John Woolrich is a much commissioned and frequently performed composer, a creative teacher and an original programmer, he is an important figure in British musical life.
Woolrich founded a group, the Composers Ensemble, and a festival, Hoxton New Music Days. In 1994 he was appointed the first Composer in Association to the Orchestra of St John’s, a post he held until 2000. His successful collaborations with Birmingham Contemporary Music Group led to his appointment in the 2002/3 season as an Artist-in-Association. He was Guest Artistic Director of the Aldeburgh Festival in 2004 and Associate Artistic Director of the festival 2005–2010. In 2010 Woolrich was appointed the Artistic Director at Dartington International Summer School, and Professor of Music at Brunel University.
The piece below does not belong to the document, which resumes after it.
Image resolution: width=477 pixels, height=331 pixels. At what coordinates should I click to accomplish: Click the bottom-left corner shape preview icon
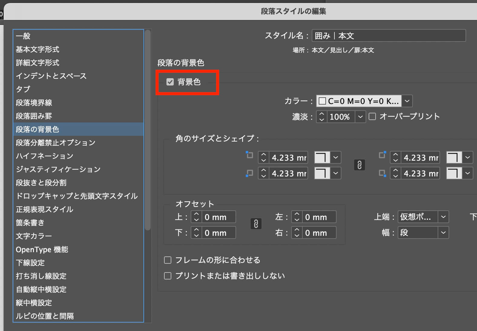pyautogui.click(x=322, y=173)
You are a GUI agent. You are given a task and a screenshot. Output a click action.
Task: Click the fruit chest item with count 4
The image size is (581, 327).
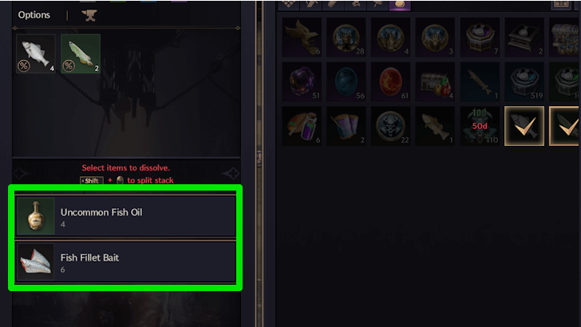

Throughout the 1990s, Woolrich had a string of prestigious orchestral commissions which resulted in some of his most important works: his concertos for viola, oboe and cello. A CD of the viola and oboe concertos on the NMC label attracted particular attention and was acclaimed as the BBC’s ‘Record of the Week’. Other orchestral pieces written during this period include The Ghost in the Machine (1990), premiered in Japan with Andrew Davis and the BBC Symphony Orchestra and Si Va Facendo Notte which the Barbican Centre commissioned to celebrate the Mozart European Journey Project. In 2001, Woolrich undertook a music theatre commission from Birmingham Contemporary Music Group and Trestle Theatre Company which resulted in Bitter Fruit, a masque for mime actors and ensemble.
Recent pieces include Capriccio for violin and strings commissioned by the Scottish Ensemble, Between the Hammer and the Anvil for the London Sinfonietta, a violin concerto for the Northern Sinfonia featuring Carolin Widmann and Falling Down, a double-bassoon concerto commission by the Feeney Trust for the CBSO and Margaret Cookhorn.